The process has been tested multiple times by the scientists in the last six decades for drought mitigation and raising water levels in dams in India. It was used by the Tamil Nadu government in 1983 to 1987 and 1993-94 owing to the state’s severe drought. Karnataka government tried the procedure in 2003 and 2004 and similarly the method has been tried in Andhra Pradesh and Maharashtra. These initiatives have however received contradicting results.
When it comes to the drought hit regions, rain bearing clouds lack particles due to which the rain falls and through cloud seeding, special particles are artificially injected into monsoon clouds to make them rain.
China is also known for its notorious air quality and has been depending upon artificial rain for years. Most famously, it has become a tradition in Beijing to seed the clouds before public holidays, such as National Day on 1 October, to make it rain, disperse pollution and ensure clear skies on the day. Indian scientists are not satisfied with the Chinese plan though because it is not known if they’re successful during extreme levels of pollution and also, the experts have warned of air and water pollution as an outcome of the chemicals used in the process. The chemicals used in creating rain and clearing the air could leave behind residues of pollution.
Other than China, countries like Australia, France, Spain and the US are among the countries also known to try the method of cloud seeding.
In Delhi-NCR however, the process is yet to be tried out. The Union Environment Ministry has said it is waiting for “appropriate” level and density of clouds, and a clearance from the Indian Meteorological Department to induce artificial rain through cloud seeding in Delhi.
We have made all the preparations and have also got the aircraft from ISRO which will be needed to induce the artificial rain. The technique has been tested before in Maharashtra as well as parts of Lucknow.

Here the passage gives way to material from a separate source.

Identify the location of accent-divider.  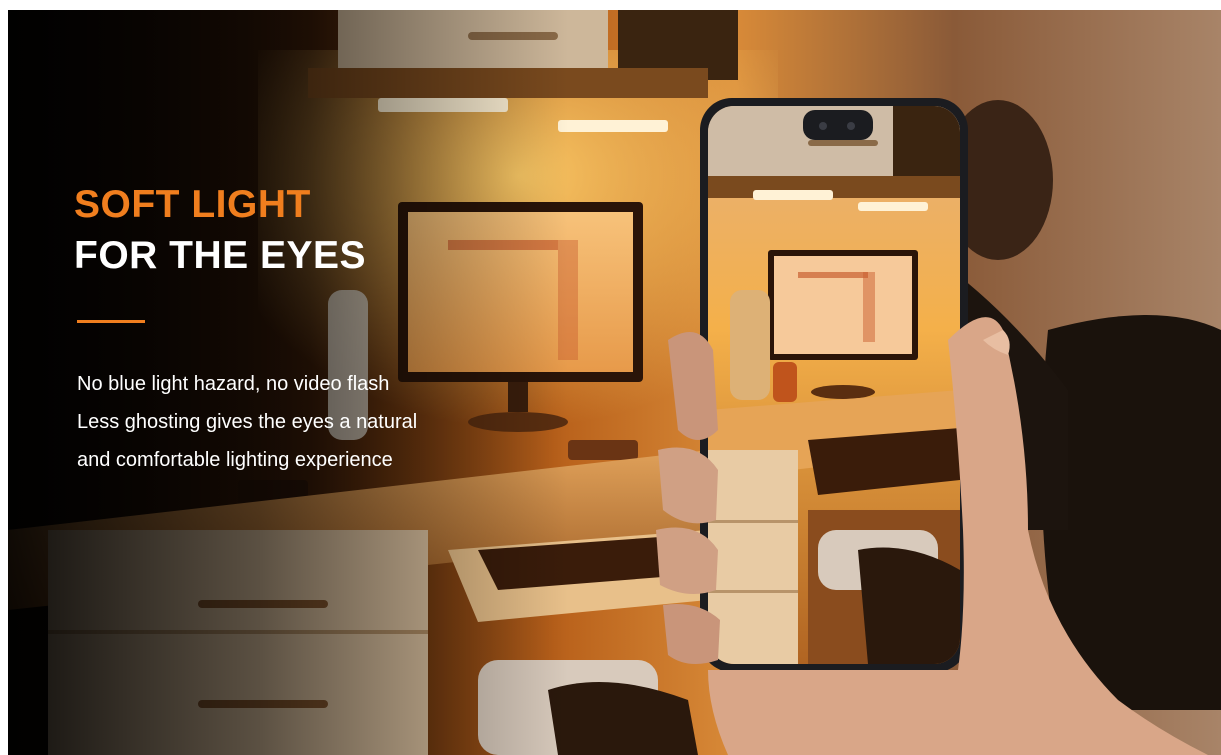
(111, 322).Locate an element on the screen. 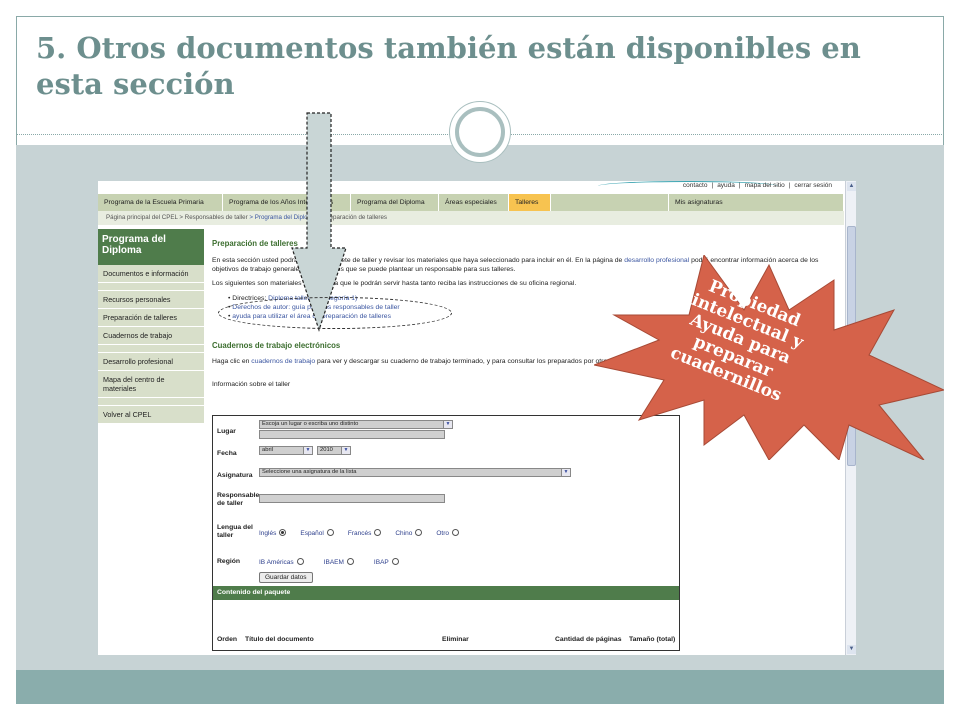 This screenshot has width=960, height=720. link-cuadernos: cuadernos de trabajo is located at coordinates (283, 362).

However, this is the first time in India that artificial rain would be created over a big land mass to counter the damage done by air pollutants, said Manindra Agarwal, Deputy Director IIT Kanpur.
The cloud seeding process will only be successful when there are enough clouds in the sky. We haven’t got the desired clouds after November 13 and 14. Once we get predictions of such dense clouds and get aircraft for that period, we’ll be ready for cloud-seeding on short notice, Professor Tripathi added.
Although artificial rain is tried and tested and is expected to help with the problem of air pollution, several environmental experts have raised concerns when it comes to the viability of the method in a long run.
Cloud-seeding might give relief from air pollution for a short span of time by washing down the pollutants from the air but for how long? In 2 or 3 days, the toxic smog will be back and then what? It is nowhere near to a solution to pollution we need to trap pollutants at source and come up with a sustainable solution to curb air pollution, Greenpeace India’s senior campaigner Sunil Dahiya told NDTV.
On the other hand, Professor Tripathi believes that short-term solutions often give birth to long-term solutions.
It is a matter of public health and naturally we have to try whatever solution is available to try. Every method is a short term solution at one point in time and out of these multiple methods, we pick one that is sustainable on a long term basis. So until we try cloud seeding, we would not know if it has the potential to even become a long term solution, Professor Tripathi said.
As per a senior CPCB official, cloud seeding will be done through an aircraft procured from ISRO which will transport and disperse the necessary silver iodide, taking off from one of three airports in NCR.
As soon as we get a go-ahead from IIT Kanpur regarding the metrological conditions, we will initiate the process. A lot of concerns regarding the feasibility of the method have been raised and we are well aware of that, but being a central body, we have to look into both long term as well as short term solutions, the CPCB official told NDTV.